ץ Government Failure: AIDS Research as an Example. It is gratifying that the idea of governmen failure has reached Eugene Volokh and Clayton Cramer . The idea that government is not a benevolent individual who acts for the public good, but an intricate tangle of people who act to further their own principles and interests using limited information is one of the most important ones of the past fifty years. It is crucial both positively---to explain why governments do inefficient things--- and normatively--- because it implies that even if the market is inefficient, government intervention might be even worse. I wonder if this is in Hayek anywhere? Probably not, or I'd have heard of it--- I associate the idea with Gordon Tullock, George Stigler, and Milton Friedman. And perhaps H.L. Mencken, who did write more than 50 years ago.

Messrs Volokh and Cramer don't get it quite right, though. The issue they discuss is, "Does the U.S. spend a lot on AIDS research because of the political strength of homosexuals?" First, of course, it is not clear that too much is spent on AIDS research. Certainly the amount spent per case is extremely high compared to other ailments.

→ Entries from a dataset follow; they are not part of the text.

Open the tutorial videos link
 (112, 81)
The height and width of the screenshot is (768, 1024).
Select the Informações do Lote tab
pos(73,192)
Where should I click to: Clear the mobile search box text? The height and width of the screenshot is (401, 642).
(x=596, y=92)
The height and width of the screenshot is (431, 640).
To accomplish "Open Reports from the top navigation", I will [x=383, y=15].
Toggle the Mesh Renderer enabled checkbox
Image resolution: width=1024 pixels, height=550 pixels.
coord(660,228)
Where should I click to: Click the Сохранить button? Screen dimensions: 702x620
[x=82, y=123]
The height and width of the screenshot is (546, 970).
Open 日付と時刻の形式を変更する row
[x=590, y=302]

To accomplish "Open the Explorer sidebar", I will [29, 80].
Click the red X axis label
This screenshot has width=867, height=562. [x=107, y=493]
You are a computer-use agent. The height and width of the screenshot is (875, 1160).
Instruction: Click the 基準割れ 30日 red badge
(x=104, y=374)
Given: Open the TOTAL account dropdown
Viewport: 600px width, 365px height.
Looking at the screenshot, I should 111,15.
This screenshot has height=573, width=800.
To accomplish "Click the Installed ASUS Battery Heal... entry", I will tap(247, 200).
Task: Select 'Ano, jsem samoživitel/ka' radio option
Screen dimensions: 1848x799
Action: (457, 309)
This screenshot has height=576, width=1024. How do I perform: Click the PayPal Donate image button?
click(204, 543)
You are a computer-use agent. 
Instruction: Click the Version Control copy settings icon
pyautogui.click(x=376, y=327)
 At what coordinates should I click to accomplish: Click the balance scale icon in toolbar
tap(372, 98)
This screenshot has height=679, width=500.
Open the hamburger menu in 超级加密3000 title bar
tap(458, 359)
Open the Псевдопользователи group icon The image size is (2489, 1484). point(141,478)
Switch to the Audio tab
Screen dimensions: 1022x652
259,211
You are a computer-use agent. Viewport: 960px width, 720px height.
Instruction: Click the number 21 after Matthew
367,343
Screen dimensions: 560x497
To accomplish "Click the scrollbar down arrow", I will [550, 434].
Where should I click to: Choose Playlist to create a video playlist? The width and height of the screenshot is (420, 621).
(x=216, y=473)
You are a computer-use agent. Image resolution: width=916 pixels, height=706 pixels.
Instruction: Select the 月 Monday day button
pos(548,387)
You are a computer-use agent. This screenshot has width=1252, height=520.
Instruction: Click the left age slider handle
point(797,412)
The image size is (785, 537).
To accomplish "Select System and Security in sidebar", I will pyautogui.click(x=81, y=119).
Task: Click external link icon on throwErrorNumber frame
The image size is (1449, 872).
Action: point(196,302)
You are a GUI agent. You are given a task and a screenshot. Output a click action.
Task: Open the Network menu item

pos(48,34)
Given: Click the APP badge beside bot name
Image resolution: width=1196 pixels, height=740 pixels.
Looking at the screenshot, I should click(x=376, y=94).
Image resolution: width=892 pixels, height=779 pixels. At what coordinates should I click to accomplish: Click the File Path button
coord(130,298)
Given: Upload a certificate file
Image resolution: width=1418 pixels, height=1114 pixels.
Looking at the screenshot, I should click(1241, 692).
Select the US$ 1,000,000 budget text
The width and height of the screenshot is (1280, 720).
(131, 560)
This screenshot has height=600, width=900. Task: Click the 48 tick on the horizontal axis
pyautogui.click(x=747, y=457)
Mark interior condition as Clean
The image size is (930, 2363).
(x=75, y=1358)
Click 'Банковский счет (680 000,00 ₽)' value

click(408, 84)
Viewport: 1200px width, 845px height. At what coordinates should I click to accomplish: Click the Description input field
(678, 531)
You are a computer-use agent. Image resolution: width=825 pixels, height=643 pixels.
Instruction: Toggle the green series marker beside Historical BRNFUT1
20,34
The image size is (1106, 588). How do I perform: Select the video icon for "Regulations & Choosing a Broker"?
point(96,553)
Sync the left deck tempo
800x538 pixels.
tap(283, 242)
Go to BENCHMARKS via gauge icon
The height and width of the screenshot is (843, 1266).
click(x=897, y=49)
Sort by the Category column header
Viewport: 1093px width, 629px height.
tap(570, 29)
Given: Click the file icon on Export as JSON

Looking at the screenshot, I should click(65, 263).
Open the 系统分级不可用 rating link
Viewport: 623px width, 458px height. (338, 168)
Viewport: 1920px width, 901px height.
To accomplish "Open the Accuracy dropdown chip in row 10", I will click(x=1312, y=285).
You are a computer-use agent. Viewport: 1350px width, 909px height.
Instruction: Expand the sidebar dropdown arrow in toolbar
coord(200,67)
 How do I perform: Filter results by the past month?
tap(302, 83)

But this might be justified because of the following considerations:

Of course, there are considerations going the other way too--e.g., the fact that AIDS is completely preventable. We already know how to eliminate AIDS by simple and cheap changes in behavior. But let us put both the pros and cons aside.

Eugene Volokh's original thought was: Since AIDS mainly hurts members of disliked minority groups-- homosexuals and heroin users-- if the government spends so much on AIDS research, it must be for the public good, rather than in response to political pressure.

This is an important and wrong idea. Along the same lines, we could assume that whenever the government helps a minority rather than the majority, its actions must be for the public good. Thus, we could deduce that affirmative action, tax breaks for particular corporations, restrictions on sugar imports, and so forth are all for the public good. We would only need to watch out for the tyranny of the majority--- things such as high taxes on the rich or segregation laws. But the idea is wrong, and minorities often achieve their goals politically.

Let's assume, for illustration, that indeed too much is spent on AIDS research, and on a straight up-and-down vote, the public would reduce spending by 90%. Why might we nonetheless have high spending?

One reason a minority position might win is because it is part of a majority coalition.

A second reason a minority position might win is because it goes "under the radar screen" of the majority. The name "rational ignorance" is often given to this idea. Majority Coalitions. Suppose homosexuals are part of a majority coalition--the Republican Party. Homosexuals gets AIDS research, steelworkers get protection from imports, old people get healthcare spending, and evangelicals get foreign policy efforts to reduce religious persecution and abortion. None of these things is efficient, and each of the four groups opposes the policy of the other three, but overall each one is happy, and the losers are voters outside the coalition.

The Majority Coalition explanation is the one Clayton Cramer seems to focus on. It does explain why many minority political positions are taken by parties seeking to win a majority. Abortion provides the best examples: pro-abortion people have secured support even for late-term abortions from the Democrats, and anti-abortion have secured hostility even to first-week abortions from the Republicans, even though the average voter no doubt dislikes both of those positions. But I don't think this is the reason that would apply to AIDS funding, because that policy has a much lower profile.

Rational Ignorance. The average voter does not know the optimal level of research on AIDS versus cancer. Indeed, almost no voters do-- and I don't know it myself. The people who are most interested are scientists, university administrators, and homosexuals. Scientists and administrators are split on which topic of research they prefer to see funded, depending on their interest, but all of them want to see research spending's total level increased. Homosexuals want more AIDS funding. The natural result is increased spending on AIDS research, maybe or maybe not with reduced funding for other topics of research. The general public would not approve if they knew the details, but they don't. And if they try asking scientists, they will get biased answers. (Of course, I share the scientist's bias: my first response, here as elsewhere, is: "Spend more on knowledge!" My recent post on abortion body parts is another illustration.)

The idea of rational ignorance is the one I wish had penetrated more into the intelligentsia (of whom I take Volokh and Cramer to be unusually well-informed representatives). Political power does not require having even 2% of the electorate on your side; it depends more on wanting influence on obscure and complicated issues that nobody on the other side cares much about.

Finally, in the case of AIDS research (as opposed, to, say, a tax break tailored to help just one corporation), any explanation has to further explain why an individual homosexual would incur personal costs to help homosexuals generally. That was the subject of my New Year's Day post on rational irrationality.